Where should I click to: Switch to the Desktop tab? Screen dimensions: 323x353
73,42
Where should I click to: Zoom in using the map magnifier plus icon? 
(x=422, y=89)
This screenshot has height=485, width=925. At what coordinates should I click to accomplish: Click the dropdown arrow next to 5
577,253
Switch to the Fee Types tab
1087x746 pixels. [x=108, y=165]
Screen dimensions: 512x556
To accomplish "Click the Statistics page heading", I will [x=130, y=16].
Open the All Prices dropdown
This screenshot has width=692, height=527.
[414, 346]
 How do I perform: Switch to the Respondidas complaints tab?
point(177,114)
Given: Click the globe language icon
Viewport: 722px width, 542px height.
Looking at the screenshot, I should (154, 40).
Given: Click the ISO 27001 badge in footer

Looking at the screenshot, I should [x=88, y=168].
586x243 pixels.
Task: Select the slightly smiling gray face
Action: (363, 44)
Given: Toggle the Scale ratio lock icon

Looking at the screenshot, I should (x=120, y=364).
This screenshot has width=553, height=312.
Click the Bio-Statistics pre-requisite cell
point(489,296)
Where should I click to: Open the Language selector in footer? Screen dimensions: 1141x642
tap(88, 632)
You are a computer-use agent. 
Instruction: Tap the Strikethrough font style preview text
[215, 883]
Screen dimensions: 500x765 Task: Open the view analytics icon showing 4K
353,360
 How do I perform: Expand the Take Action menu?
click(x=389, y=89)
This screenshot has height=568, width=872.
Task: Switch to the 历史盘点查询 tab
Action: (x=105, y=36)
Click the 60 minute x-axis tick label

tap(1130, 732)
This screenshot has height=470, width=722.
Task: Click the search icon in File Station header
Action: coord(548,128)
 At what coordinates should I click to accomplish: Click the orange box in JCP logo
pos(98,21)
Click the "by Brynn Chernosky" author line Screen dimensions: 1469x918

Aim of the exercise: Rewrite all the items above, replacing every "Screen dimensions" with "Screen size" and leaving everything else unchanged.

Finished answer:
Where should I click to: Switch to the Desktop tab? Screen size: 323x353
73,42
Where should I click to: Zoom in using the map magnifier plus icon? 
(x=422, y=89)
This screenshot has height=485, width=925. At what coordinates should I click to accomplish: Click the dropdown arrow next to 5
577,253
Switch to the Fee Types tab
1087x746 pixels. [x=108, y=165]
Screen size: 512x556
To accomplish "Click the Statistics page heading", I will [x=130, y=16].
Open the All Prices dropdown
This screenshot has width=692, height=527.
[414, 346]
 How do I perform: Switch to the Respondidas complaints tab?
point(177,114)
Given: Click the globe language icon
Viewport: 722px width, 542px height.
Looking at the screenshot, I should (154, 40).
Given: Click the ISO 27001 badge in footer

Looking at the screenshot, I should [x=88, y=168].
586x243 pixels.
Task: Select the slightly smiling gray face
Action: (363, 44)
Given: Toggle the Scale ratio lock icon

Looking at the screenshot, I should (x=120, y=364).
This screenshot has width=553, height=312.
Click the Bio-Statistics pre-requisite cell
point(489,296)
Where should I click to: Open the Language selector in footer? Screen size: 1141x642
tap(88, 632)
You are a computer-use agent. 
Instruction: Tap the Strikethrough font style preview text
[215, 883]
Screen size: 500x765 Task: Open the view analytics icon showing 4K
353,360
 How do I perform: Expand the Take Action menu?
click(x=389, y=89)
This screenshot has height=568, width=872.
Task: Switch to the 历史盘点查询 tab
Action: (x=105, y=36)
Click the 60 minute x-axis tick label

tap(1130, 732)
This screenshot has height=470, width=722.
Task: Click the search icon in File Station header
Action: coord(548,128)
 At what coordinates should I click to accomplish: Click the orange box in JCP logo
pos(98,21)
Click the "by Brynn Chernosky" author line Screen size: 1469x918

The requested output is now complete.